Significant gingival recessions (extending beyond the muco-gingival junction) following canine extrusion were observed in Case 2. Doniec-Zawidzka [27] demonstrated in her studies that this complication is influenced by the way the vestibular mucoperiosteal flap is formed. Nowadays, attention is focused on the highly conservative removal of soft tissues and bone surrounding the tooth and the cementoenamel junction area. Extensive exposure of the crown during surgery may provoke too little or low marginal attachment of the gum around the extruded tooth, resulting in clinical crown lengthening and insufficient aesthetics [27].
The second complication, namely root resorption, was evidenced in Case 1. It is a frequent phenomenon in the treatment of patients with impacted teeth.
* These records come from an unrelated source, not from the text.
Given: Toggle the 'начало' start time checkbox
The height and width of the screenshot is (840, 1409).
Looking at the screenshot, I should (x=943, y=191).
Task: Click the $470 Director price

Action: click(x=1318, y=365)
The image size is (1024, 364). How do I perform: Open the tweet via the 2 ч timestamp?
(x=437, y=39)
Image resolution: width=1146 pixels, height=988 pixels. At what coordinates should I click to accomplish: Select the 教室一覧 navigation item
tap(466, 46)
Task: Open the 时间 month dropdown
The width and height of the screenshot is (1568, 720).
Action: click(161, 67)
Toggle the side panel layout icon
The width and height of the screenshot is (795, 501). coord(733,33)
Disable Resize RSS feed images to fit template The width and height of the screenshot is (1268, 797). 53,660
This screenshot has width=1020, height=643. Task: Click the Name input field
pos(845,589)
A 3-mm root resorption of the lateral and central incisors on the right side was associated with ill-positioned germ of tooth 43 and intensified reaction to inadequate orthodontic forces.

CONCLUSIONS

Impacted mandibular canines are rare occurrences, of which management poses therapeutic difficulties. Aesthetics and occlusion determine the proper choice of treatment, so that the canine is brought back to the arch by using surgical and orthodontic extrusion. In order to minimize the risk of complications, early diagnosis is necessary as well as close interdisciplinary cooperation of an orthodontist and surgeon.

CONFLICT OF INTEREST

The authors declare no potential conflicts of interest with respect to the research, authorship, and/or publication of this article.